SUPPLIED PASSAGE
Identification of “Larval” and Early Juvenile Cephalopods
Adapted from: Is there a squid in your future: perspectives for new research. (1985). Roper, C. F. E. American Malacological Bulletin, Special Ed. No. 1: 93-100.
“Since the beginning of studies on cephalopods, the identification of virtually all stages of young and juvenile forms has been a confusing and problematic endeavor; the inability to identify the young stages has created a serious impediment to progress of research in cephalopod ecology, systematics, and fisheries. This is especially the case for neritic and oceanic species, those that constitute the huge biomass upon which the major fisheries are based, including the numerous species of Loligo, the adults of which provide the giant nerve axons used in biomedical research. In recognition of the urgent need for new techniques of identification, scientists from a variety of disciplines participated in the workshop, e.g., comparative morphology, biochemistry, systematics, and behavior of living “larvae”, participated in the workshop.
The specific aims of the workshop were to:
- Develop and refine standardized methods of identifying larval and early juvenile growth stages of cephalopods to species level.
- Report current research on various aspects of biology of early growth stages of cephalopods, especially concerning identification, distribution, abundance, ecology, behavior, and prey-predator relationships.

SOURCE DATA
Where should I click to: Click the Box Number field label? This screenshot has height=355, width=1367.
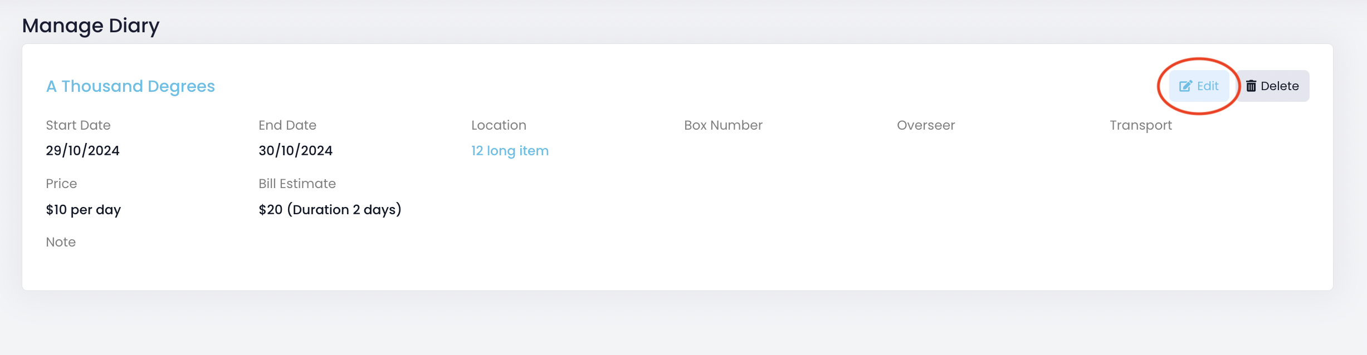click(x=723, y=125)
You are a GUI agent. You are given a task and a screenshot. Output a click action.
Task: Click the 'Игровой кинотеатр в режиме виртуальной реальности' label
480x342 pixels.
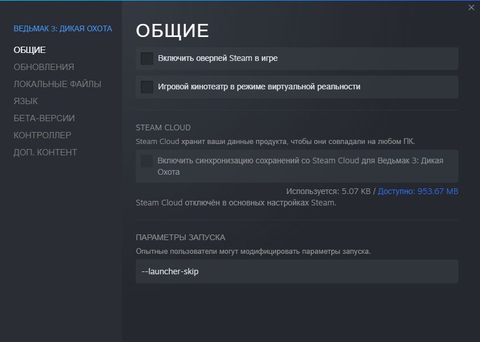(x=259, y=87)
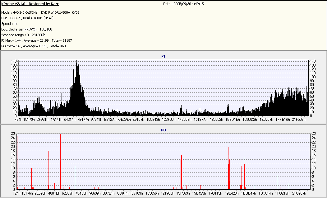327x198 pixels.
Task: Click the ECC blocks sum line
Action: click(27, 29)
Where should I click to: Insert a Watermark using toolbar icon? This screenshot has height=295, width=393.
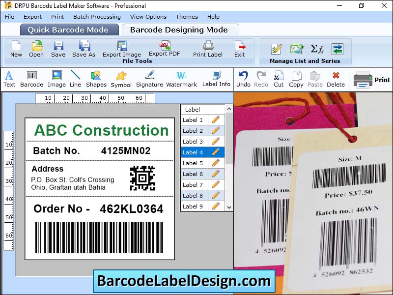click(181, 76)
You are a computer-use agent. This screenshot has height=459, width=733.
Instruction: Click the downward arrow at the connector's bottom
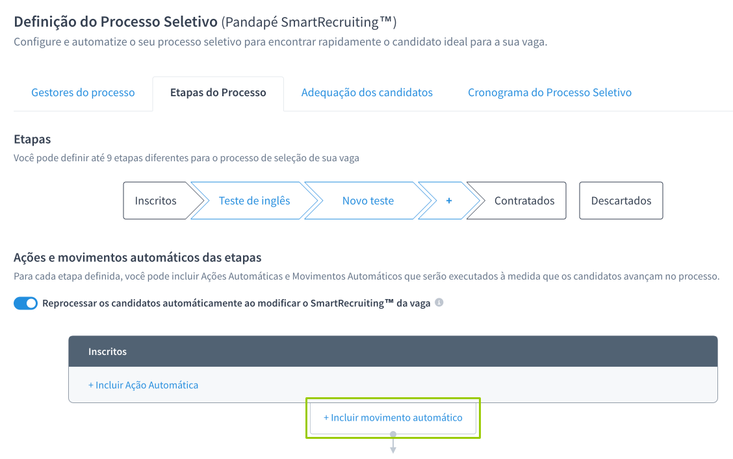pyautogui.click(x=392, y=448)
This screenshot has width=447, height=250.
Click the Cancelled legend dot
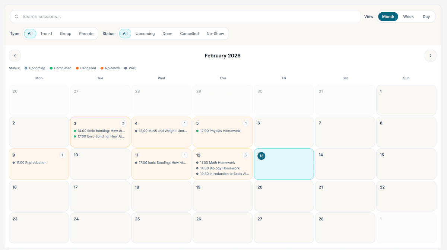coord(77,68)
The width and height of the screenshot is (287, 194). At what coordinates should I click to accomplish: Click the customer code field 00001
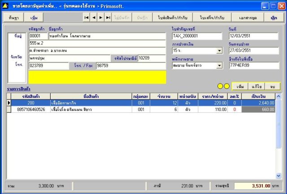tap(38, 36)
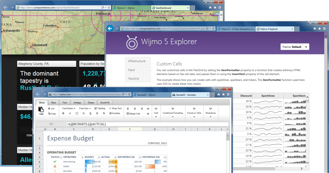Click the blue back arrow in Wijmo Explorer window

tap(110, 28)
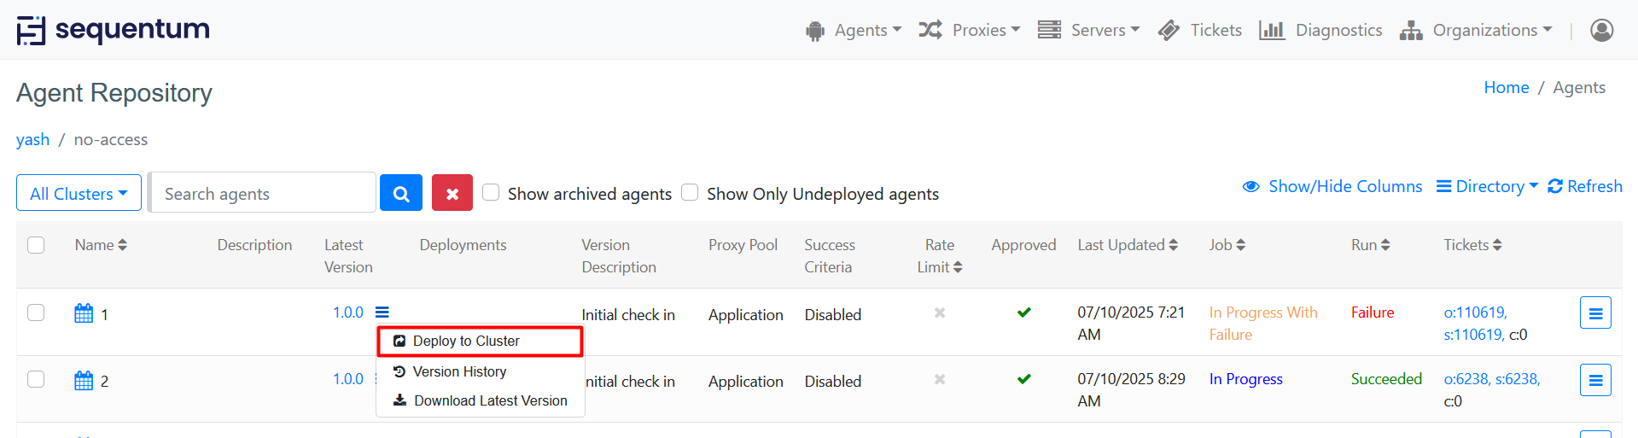The width and height of the screenshot is (1638, 438).
Task: Open the Directory dropdown
Action: click(x=1487, y=186)
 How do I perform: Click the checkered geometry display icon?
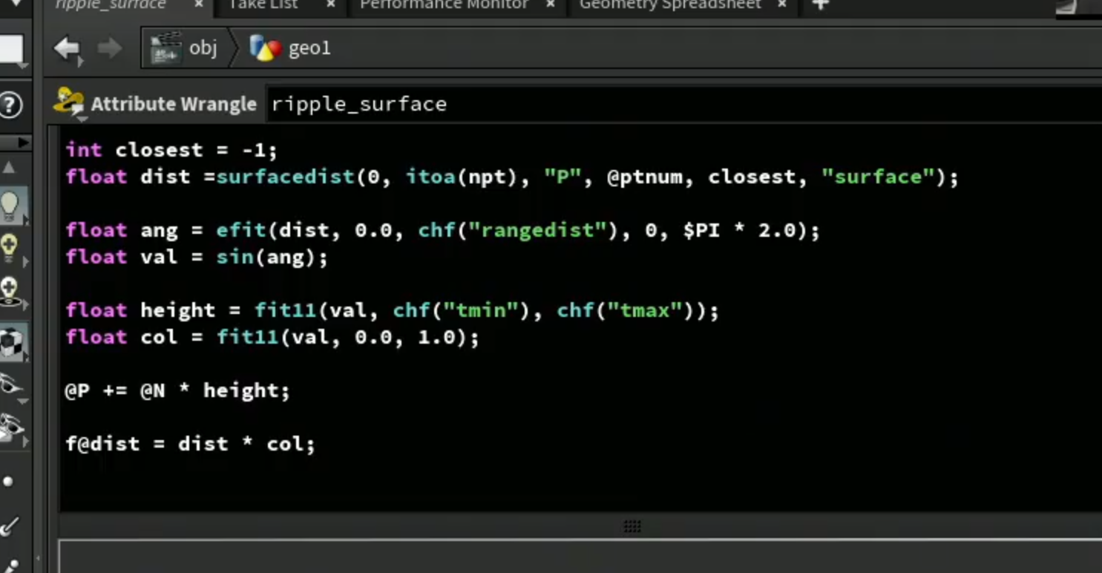11,342
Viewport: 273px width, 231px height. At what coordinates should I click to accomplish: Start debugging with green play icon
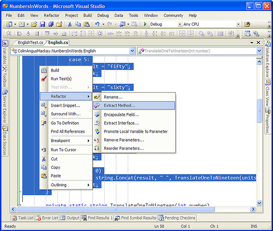point(145,24)
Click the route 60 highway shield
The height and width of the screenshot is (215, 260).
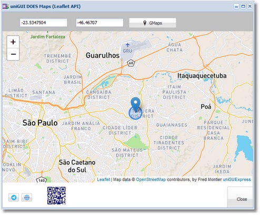point(131,63)
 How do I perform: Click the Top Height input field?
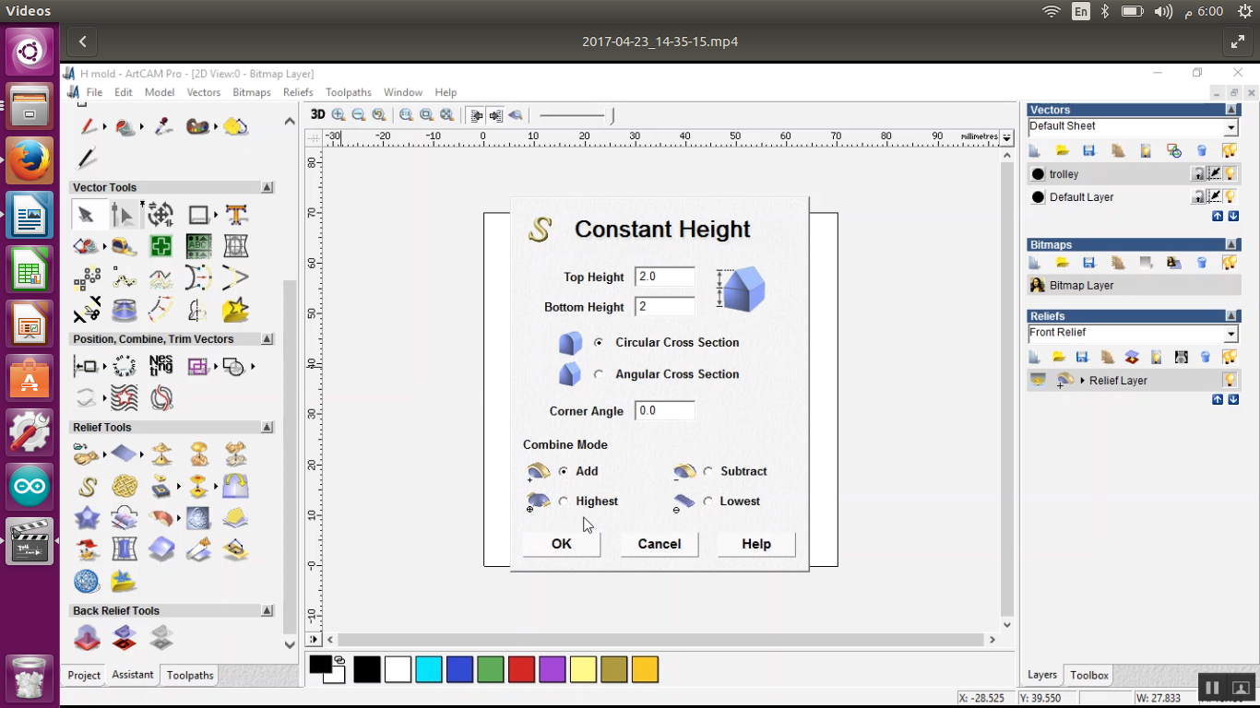pos(664,277)
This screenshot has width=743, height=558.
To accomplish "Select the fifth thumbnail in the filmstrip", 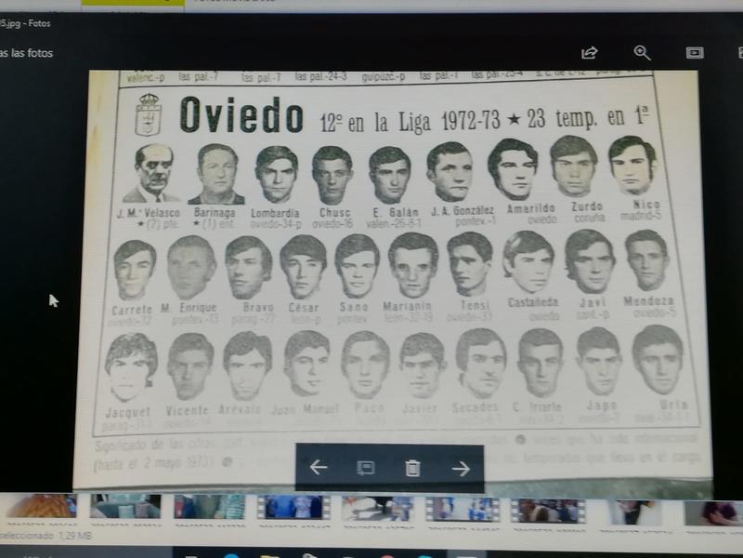I will coord(377,509).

WHAT TO WORK ON
a: According to the cephalopod passage, what do the adults of the Loligo species provide for biomedical research?
b: Edit the cephalopod passage from "- Report current" to "and prey-predator relationships.", replacing "prey-predator relationships" with "predator-prey relationships".
The records have no connection to the text.

PROBLEM SOLUTIONS
a: Giant nerve axons.

b:
- Report current research on various aspects of biology of early growth stages of cephalopods, especially concerning identification, distribution, abundance, ecology, behavior, and predator-prey relationships.